Più d'uno a sinistra ci aveva spiegato che i giudici alzavano la voce per rispondere alle provocazioni e agli sconfinamenti di Berlusconi.

«Ma no. Quella è una battaglia dentro una guerra molto più lunga e complessa. Bisogna tornare indietro agli anni '50».

No, un attimo, partiamo dalla diagnosi: qual è la malattia?

«Gliel'ho detto: i giudici italiani si considerano in qualche modo i depositari della volontà popolare e di fatto scrivono e riscrivono le leggi, le interpretano, le disapplicano, fanno un po' quello che gli pare».

Non le pare di esagerare?

«Ma no. Sono loro a parlare di tutte queste cose. Prendiamo il testo della norma sulla legittima difesa, modificato nel 2006».

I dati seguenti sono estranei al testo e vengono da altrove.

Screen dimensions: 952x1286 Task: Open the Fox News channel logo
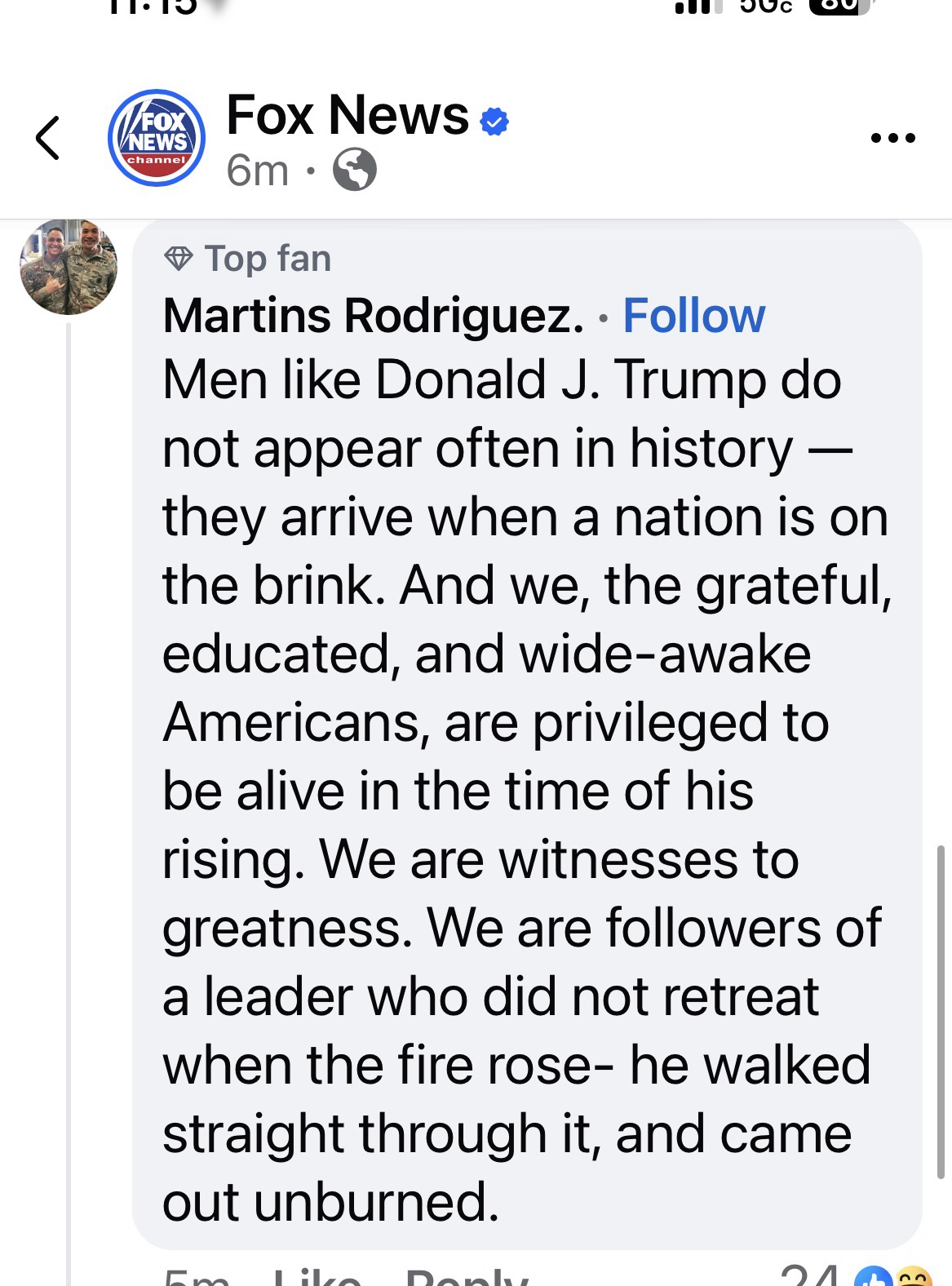tap(156, 138)
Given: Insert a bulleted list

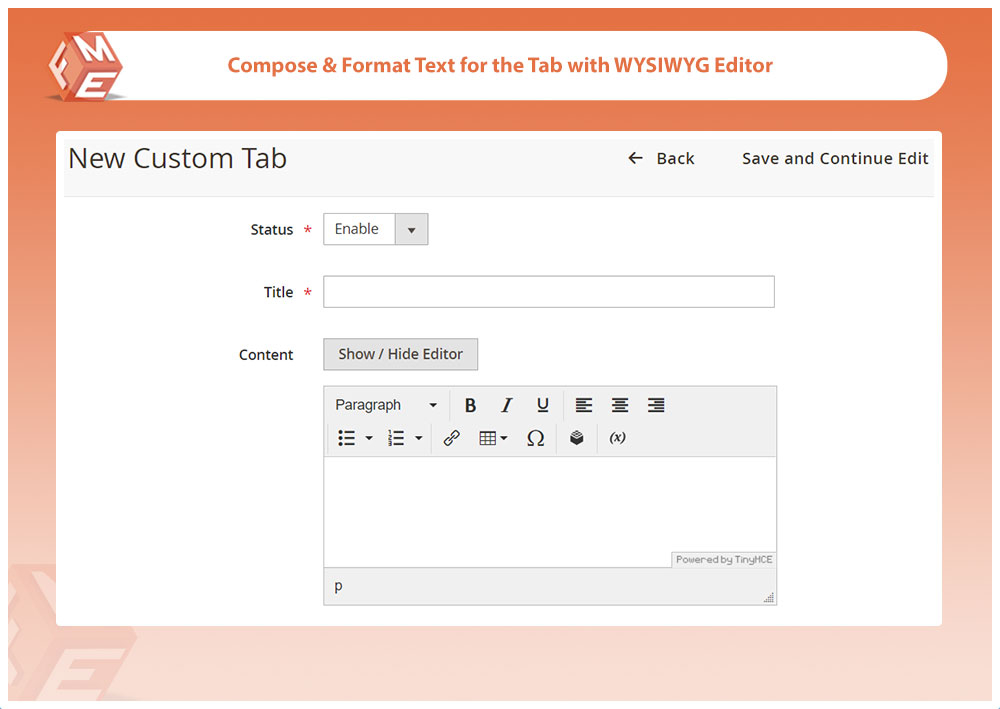Looking at the screenshot, I should coord(346,438).
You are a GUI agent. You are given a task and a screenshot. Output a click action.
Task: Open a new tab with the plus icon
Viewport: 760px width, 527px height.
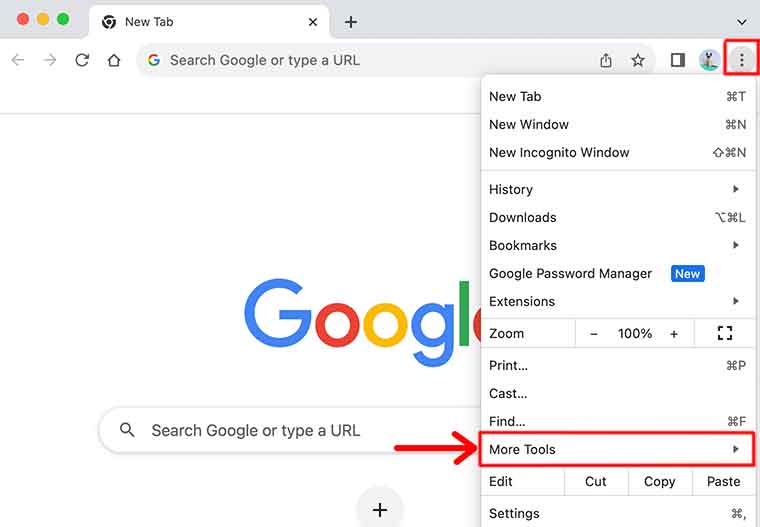click(x=350, y=22)
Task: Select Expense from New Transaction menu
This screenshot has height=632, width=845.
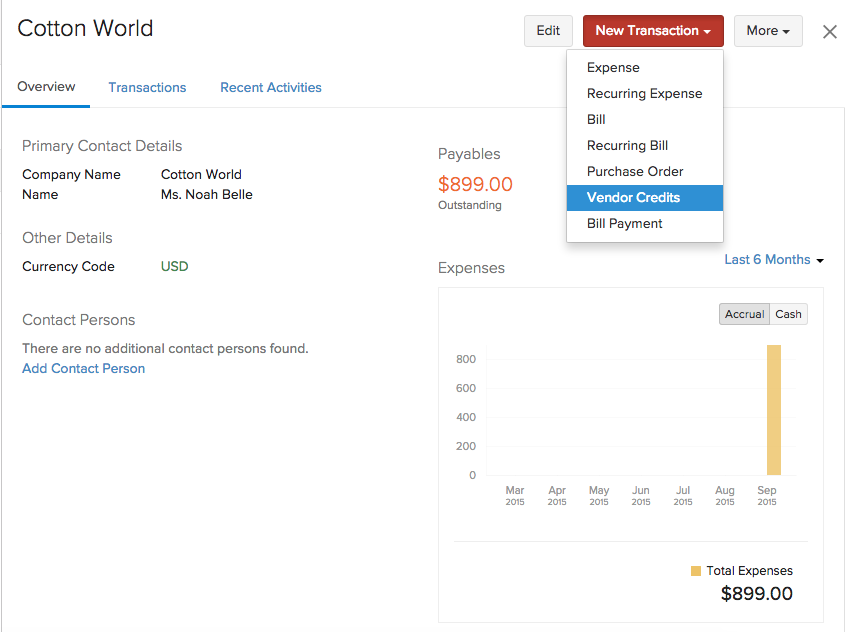Action: click(x=614, y=67)
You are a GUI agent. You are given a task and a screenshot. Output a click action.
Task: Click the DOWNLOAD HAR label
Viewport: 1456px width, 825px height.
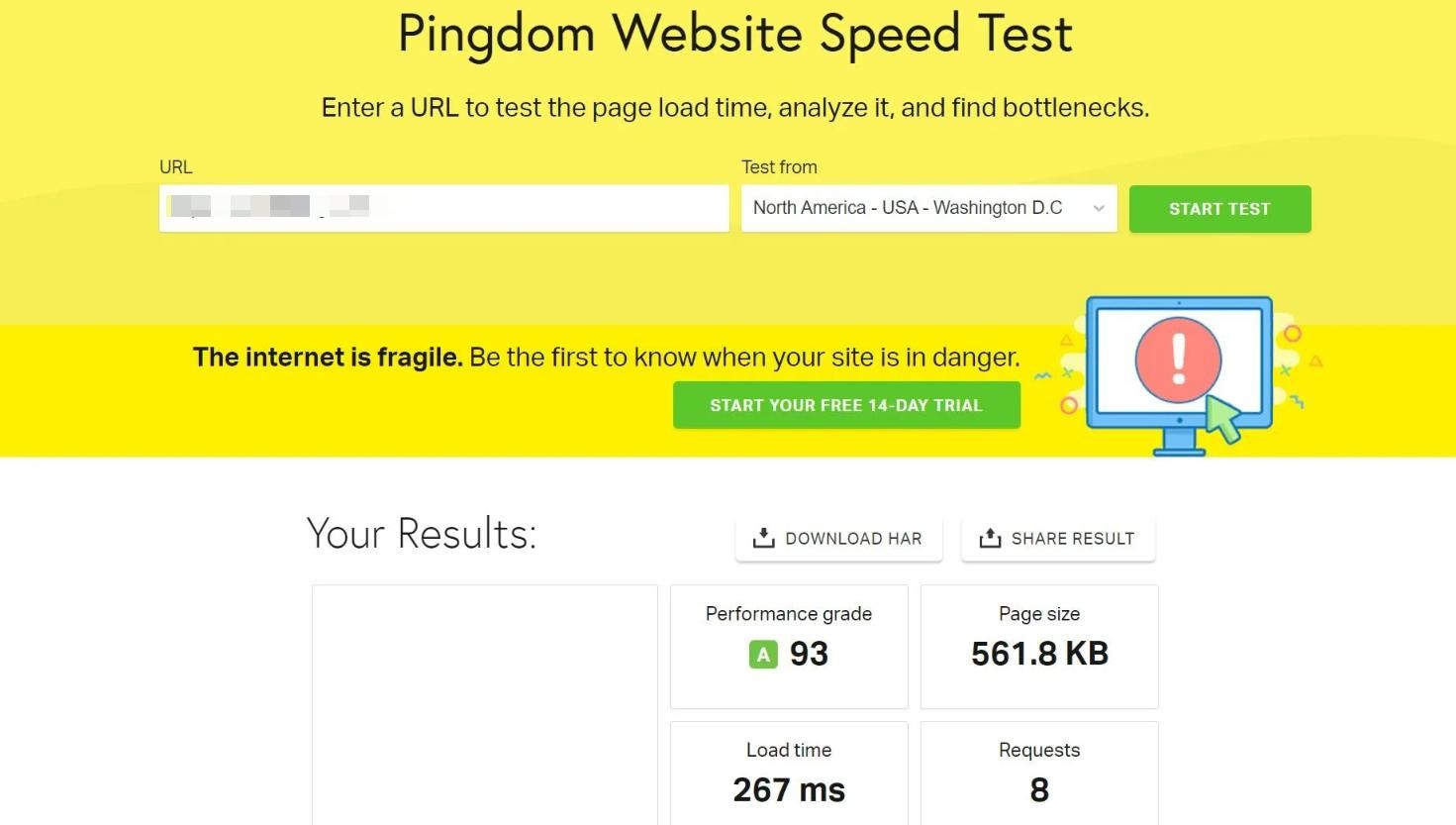pos(855,538)
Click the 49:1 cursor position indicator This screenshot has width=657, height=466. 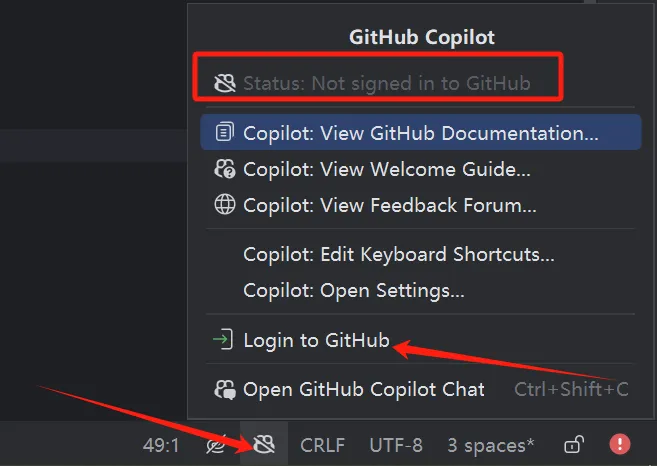coord(161,445)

D'accordo, ma che c'entra?

«C'entra perché la modifica è stata di fatto annullata dai giudici che, interpretando le parole, spesso finiscono per rimettere il padrone di casa che si ribella ai ladri sul banco degli imputati. L'esatto opposto di quel che voleva il legislatore».

Ma come è possibile?

«Non solo è possibile, questo è solo un episodio dentro una strategia molto più aggressiva».

Addirittura?

«La sentenza che riguarda il rapporto fra la Renault e le concessionarie arriva ad un punto estremo: il giudice è autorizzato a modificare il contratto fra le parti. Non so se ci rendiamo conto della portata di questa considerazione: c'è un contratto e la toga lo modifica in base a sue valutazioni. Altro che equilibrio fra i poteri. Qua il partito dei giudici fa e disfa a suo piacimento. E d'altra parte, la sentenza numero uno della Corte costituzionale, nel 1956...»

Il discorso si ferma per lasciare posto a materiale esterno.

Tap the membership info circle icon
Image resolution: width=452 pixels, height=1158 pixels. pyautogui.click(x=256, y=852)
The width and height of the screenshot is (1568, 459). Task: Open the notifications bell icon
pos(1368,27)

Si fermi, non possiamo tornare all'ormai lontano 1956.

«E invece dobbiamo. Perché già quel lontanissimo verdetto dice che le norme della Costituzione non hanno un valore solo programmatico. E dunque in questo modo si scardina un'altra porta e si apre un varco enorme: gli articoli della Carta, che hanno un indirizzo politico, vengono applicati al caso concreto dal giudice che quindi esce dal recinto tecnico e fa politica, saltando la legge ordinaria. Siamo all'interpretazione costituzionalmente orientata».

In concreto?

«Per fare un esempio paradossale il giudice potrebbe arrivare ad annullare un contratto di affitto».

E perché?

«Perché potrebbe giudicare troppo alto il canone in relazione all'articolo 2 della Costituzione e dunque al dovere di solidarietà politica, economica, sociale».

Dunque, con la sentenza del 1956 i giudici cominciano a fare politica?

«Certo. Si avvia quel percorso perverso che arriva fino al verdetto che ricordavo del 2009. Con tutte le conseguenze che conosciamo».

Sia più esplicito.

«Solo in Italia la magistratura è organizzata per correnti che sembrano clonare i meccanismi e le divisioni del Parlamento».

Siamo a Magistratura democratica, alle toghe rosse...

«In proposito c'è un testo esemplare del 1970 di Franco Marrone. Marx ha affermato - nota Marrone - che il diritto non dà niente, ma sanziona solo ciò che esiste.

Che cosa esiste attualmente nella nostra società? Esiste il dominio di una classe, quella borghese, sulle altre. Chiaro? Il resto è solo uno sviluppo coerente di quel programma: un'oligarchia al posto della democrazia».